▸ Supplied text:
WRONG! Come live in the desert and you'll see why.


----------



## GTO JUDGE (May 14, 2005)

NT91 said:


> Has anyone noticed that on the trunk, on both sides of the license plates
> there are two rasied spots. They look like someone took a small hammer from
> the backside of the trunk and taped them at that spot.


*Are you referring to the 2 raised spots beneath the license plate? If you are, they are supposed to have sponge blocks there to eliminate license plate vibration. Mine were pulled off before I took delivery. I placed some sponge there myself. If they are not the spots you refer to, then I do not have raised spots you state you have. *


----------



## GTO JUDGE (May 14, 2005)

PHOTOGOAT said:


> Rock Chips = Tailgating.........pass the fools, or back off.
> 
> Rocks don't jump off the ground by themselves.......
> 
> ...


*
I have seen trees, and phone poles, jump out in front of cars. 

Serioulsy though I have seen rocks rolling off of hills onto highways. But they never do it where the signs say they are supposed to.:confused *


----------



## ShoddyHog (May 17, 2006)

GTO judge said:


> *Are you referring to the 2 raised spots beneath the license plate? If you are, they are supposed to have sponge blocks there to eliminate license plate vibration. Mine were pulled off before I took delivery. I placed some sponge there myself. If they are not the spots you refer to, then I do not have raised spots you state you have. *


No, these raised bumps are to the right and left of the plate...perhaps 2-3" on either side around mid plate. I'll see if maybe I can take a picture this weekend, but it might be hard to photo.

▸ Records:
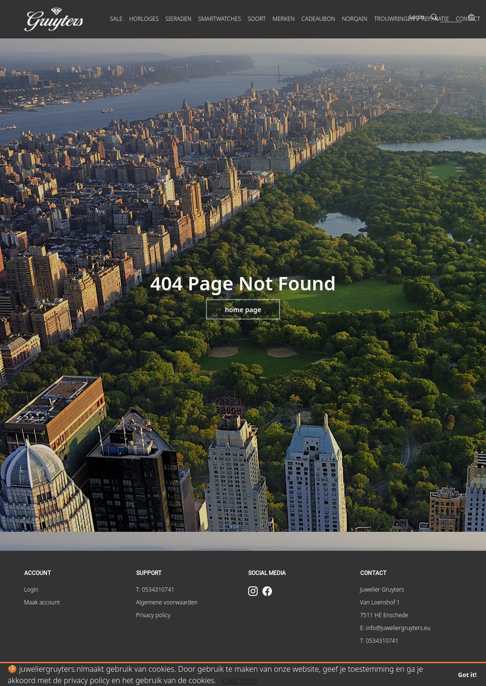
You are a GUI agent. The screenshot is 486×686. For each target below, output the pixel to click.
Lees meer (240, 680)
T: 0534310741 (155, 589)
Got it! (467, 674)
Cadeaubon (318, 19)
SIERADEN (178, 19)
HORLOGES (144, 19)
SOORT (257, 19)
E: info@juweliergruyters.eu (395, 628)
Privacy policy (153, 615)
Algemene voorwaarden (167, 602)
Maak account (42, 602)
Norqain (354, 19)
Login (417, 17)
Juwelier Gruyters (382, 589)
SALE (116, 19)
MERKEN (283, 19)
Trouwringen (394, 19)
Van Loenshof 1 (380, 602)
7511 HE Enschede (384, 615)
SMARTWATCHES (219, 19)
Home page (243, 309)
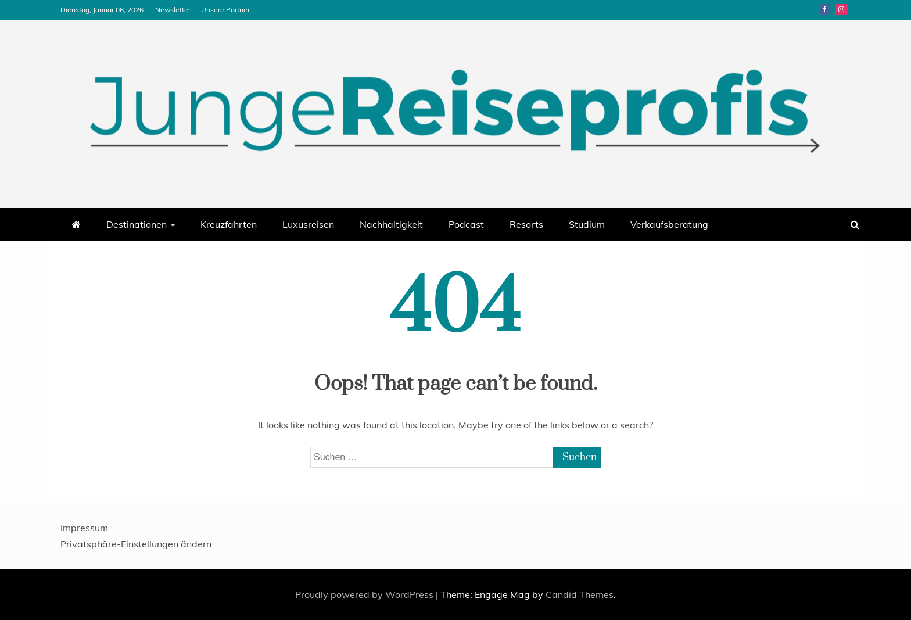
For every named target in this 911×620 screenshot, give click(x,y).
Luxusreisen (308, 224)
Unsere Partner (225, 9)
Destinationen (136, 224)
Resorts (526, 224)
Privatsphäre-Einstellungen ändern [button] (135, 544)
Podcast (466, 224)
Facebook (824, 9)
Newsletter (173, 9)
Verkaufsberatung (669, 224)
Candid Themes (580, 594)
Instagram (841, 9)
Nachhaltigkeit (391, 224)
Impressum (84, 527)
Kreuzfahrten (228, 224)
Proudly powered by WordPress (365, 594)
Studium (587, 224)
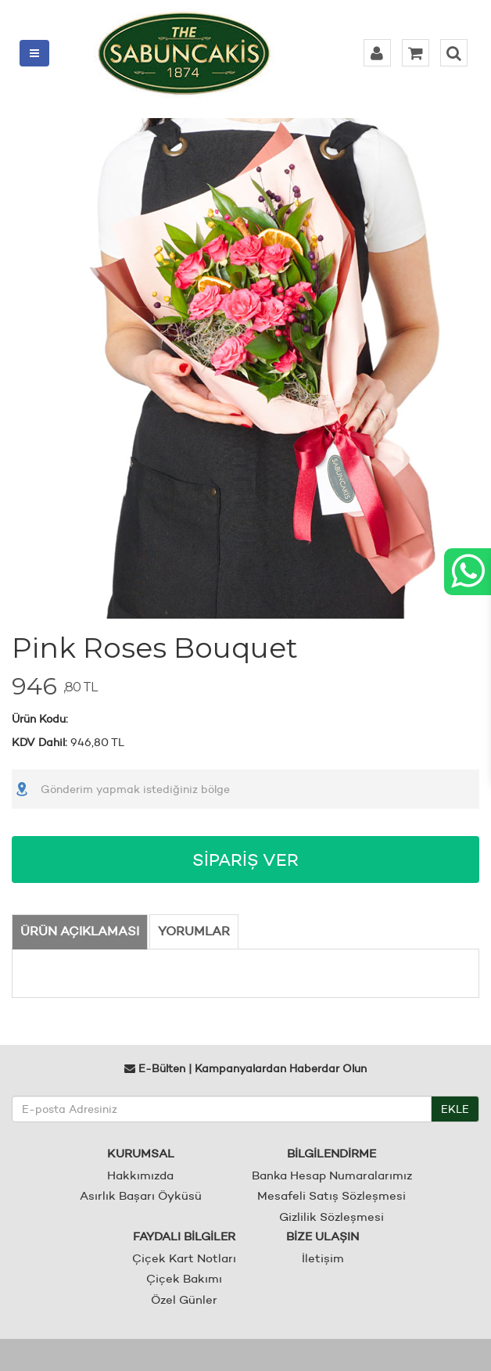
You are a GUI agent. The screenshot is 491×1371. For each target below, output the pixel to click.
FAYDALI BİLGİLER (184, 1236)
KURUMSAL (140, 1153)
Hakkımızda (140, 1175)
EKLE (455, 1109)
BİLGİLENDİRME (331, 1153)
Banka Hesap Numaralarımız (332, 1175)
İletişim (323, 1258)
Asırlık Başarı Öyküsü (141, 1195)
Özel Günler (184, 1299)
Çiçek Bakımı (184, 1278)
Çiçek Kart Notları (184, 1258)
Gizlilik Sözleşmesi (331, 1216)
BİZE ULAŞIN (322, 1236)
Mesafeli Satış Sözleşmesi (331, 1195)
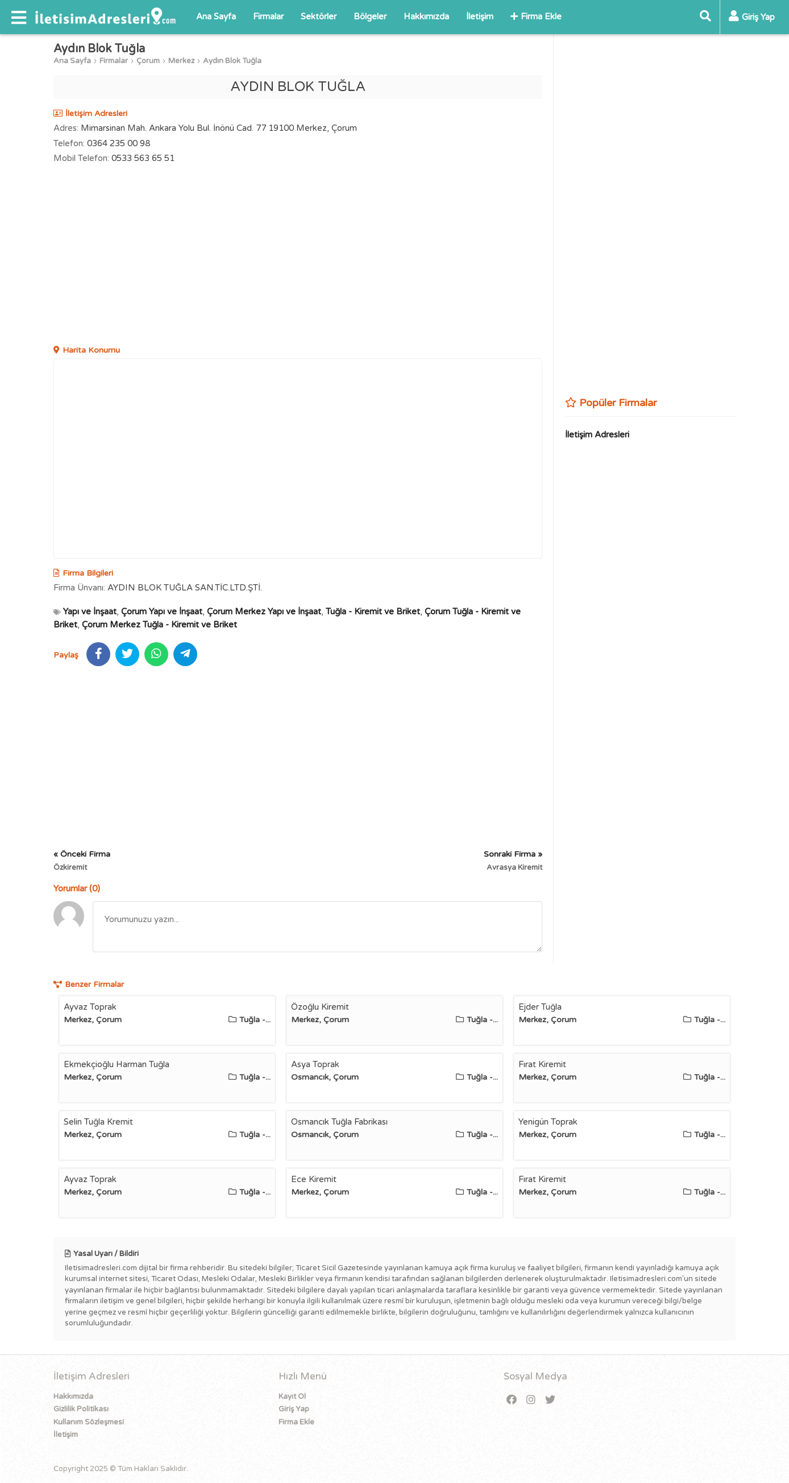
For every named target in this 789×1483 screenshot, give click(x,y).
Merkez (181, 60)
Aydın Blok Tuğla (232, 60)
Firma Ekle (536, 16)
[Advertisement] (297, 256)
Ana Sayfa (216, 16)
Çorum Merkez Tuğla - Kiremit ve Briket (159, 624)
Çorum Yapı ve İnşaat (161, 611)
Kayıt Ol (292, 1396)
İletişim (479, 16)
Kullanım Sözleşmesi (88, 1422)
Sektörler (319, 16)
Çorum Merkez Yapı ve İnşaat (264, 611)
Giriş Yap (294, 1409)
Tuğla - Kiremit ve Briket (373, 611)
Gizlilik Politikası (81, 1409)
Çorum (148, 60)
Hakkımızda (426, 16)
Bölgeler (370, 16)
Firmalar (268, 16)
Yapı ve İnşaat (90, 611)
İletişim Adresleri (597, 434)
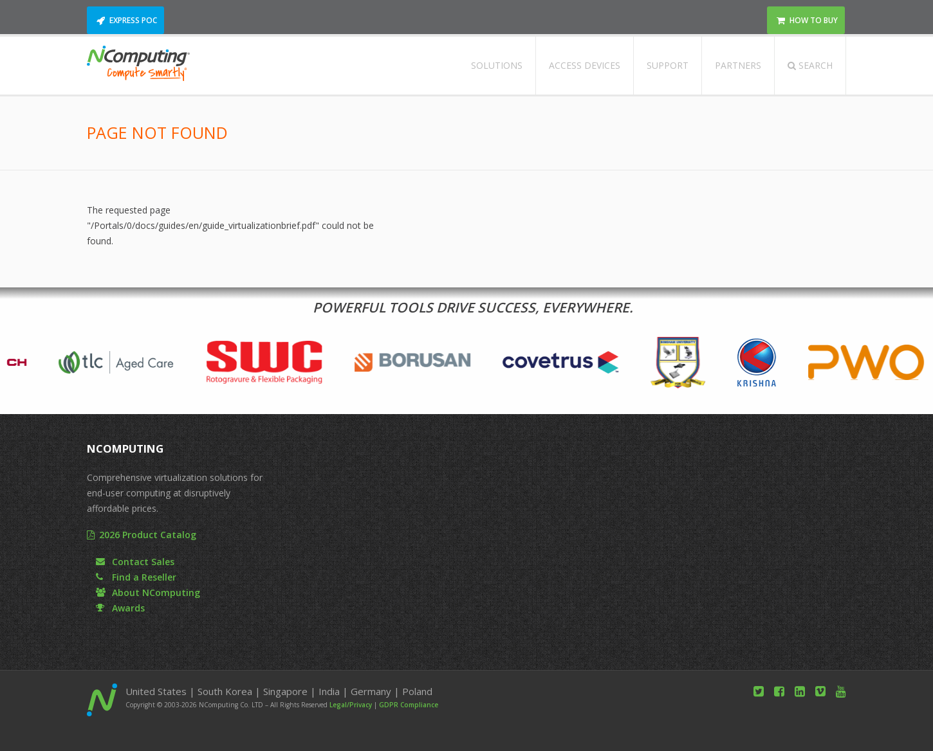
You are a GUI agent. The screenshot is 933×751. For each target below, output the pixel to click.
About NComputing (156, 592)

▸ Required tasks:
**1.** Answer these questions using the forum thread:
(a) What are the sponge blocks beneath the license plate supposed to eliminate?
(b) In the post quoted by GTO JUDGE, what does PHOTOGOAT give as the cause of rock chips?
(c) According to ShoddyHog, how far from the plate are the raised bumps?
**2.** Reproduce the part of the forum thread from "Serioulsy though I" to "(May 17, 2006)", word for word.
**3.** Proceed with the forum thread about the raised spots near the GTO's license plate, starting after its last sentence.

▸ Responses to the tasks:
**1.**
(a) License plate vibration.
(b) Tailgating.
(c) Perhaps 2-3" on either side, around mid plate.

**2.**
Serioulsy though I have seen rocks rolling off of hills onto highways. But they never do it where the signs say they are supposed to.:confused *


----------



## ShoddyHog (May 17, 2006)

**3.**
Looks like someone took a ball-peen hammer and hit it from the inside of the trunk.

Gerry


----------



## NT91 (Aug 30, 2005)

ShoddyHog said:


> No, these raised bumps are to the right and left of the plate...perhaps 2-3" on either side around mid plate. I'll see if maybe I can take a picture this weekend, but it might be hard to photo.
> 
> Looks like someone took a ball-peen hammer and hit it from the inside of the trunk.
> 
> Gerry


Yes exactly. Mine is an 2005.
My came like this new. I did not notice till 3 mo. later.


----------



## GTO JUDGE (May 14, 2005)

*Gerry, I just went out and did a double take.... I have NO signs of what you describe. My plate area on all 4 sides are perfectly flat and smooth. The only raised spots are the ones the sponge is on. *


----------



## GTOJon (Jan 25, 2005)

I have the outward bumps (I guess you can call them) on both sides of the rear license plate. I saw them yesterday as I was approaching the car several yards from behind. It was night time and the reflection of the street lights made it very obvious.


----------



## ShoddyHog (May 17, 2006)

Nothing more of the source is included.